Data provided:
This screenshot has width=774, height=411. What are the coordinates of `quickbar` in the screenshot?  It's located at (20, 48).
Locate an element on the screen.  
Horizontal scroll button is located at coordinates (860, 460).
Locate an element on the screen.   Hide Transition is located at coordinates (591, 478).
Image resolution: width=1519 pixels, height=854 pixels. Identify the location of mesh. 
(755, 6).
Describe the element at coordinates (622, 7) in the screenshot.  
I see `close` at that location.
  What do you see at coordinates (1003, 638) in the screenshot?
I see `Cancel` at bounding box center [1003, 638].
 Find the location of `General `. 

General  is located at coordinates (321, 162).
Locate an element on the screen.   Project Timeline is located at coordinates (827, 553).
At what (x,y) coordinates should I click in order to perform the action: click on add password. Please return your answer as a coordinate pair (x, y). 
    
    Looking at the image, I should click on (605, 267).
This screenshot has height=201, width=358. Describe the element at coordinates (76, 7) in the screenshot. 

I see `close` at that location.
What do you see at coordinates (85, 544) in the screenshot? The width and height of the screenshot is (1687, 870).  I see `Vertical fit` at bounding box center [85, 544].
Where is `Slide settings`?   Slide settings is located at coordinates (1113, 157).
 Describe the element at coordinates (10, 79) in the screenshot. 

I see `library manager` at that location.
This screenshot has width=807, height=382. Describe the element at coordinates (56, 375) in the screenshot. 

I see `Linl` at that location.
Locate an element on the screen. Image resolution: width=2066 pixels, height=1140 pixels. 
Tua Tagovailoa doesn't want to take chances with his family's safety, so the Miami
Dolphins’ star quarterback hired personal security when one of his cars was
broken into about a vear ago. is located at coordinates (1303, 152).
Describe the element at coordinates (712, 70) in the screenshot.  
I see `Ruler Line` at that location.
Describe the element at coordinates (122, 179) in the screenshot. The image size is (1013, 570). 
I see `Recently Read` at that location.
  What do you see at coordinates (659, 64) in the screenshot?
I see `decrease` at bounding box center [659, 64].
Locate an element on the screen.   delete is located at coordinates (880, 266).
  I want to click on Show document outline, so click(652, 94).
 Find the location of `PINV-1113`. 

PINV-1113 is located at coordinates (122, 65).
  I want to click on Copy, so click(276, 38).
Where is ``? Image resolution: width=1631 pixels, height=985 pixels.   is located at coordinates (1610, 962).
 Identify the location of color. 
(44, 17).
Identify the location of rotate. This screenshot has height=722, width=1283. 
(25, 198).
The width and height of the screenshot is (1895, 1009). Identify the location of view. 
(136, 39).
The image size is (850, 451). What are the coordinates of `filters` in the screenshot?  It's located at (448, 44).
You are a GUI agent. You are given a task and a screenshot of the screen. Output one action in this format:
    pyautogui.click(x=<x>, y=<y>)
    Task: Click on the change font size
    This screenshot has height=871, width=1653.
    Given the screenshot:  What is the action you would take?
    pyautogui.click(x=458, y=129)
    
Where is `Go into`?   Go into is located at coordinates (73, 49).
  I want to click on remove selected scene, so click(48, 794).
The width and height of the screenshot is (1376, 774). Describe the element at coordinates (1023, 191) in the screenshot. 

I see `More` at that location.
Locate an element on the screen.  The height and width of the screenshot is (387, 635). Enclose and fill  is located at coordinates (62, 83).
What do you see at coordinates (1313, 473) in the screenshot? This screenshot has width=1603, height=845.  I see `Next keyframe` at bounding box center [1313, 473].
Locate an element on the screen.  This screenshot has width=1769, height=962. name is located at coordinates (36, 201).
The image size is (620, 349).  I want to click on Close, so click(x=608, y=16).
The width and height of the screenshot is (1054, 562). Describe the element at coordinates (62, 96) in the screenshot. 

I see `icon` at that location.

Problem details: Copy out each line above that contains the word "Find".

Correct answer:
 Find the location of `General `. 
 Find the location of `PINV-1113`. 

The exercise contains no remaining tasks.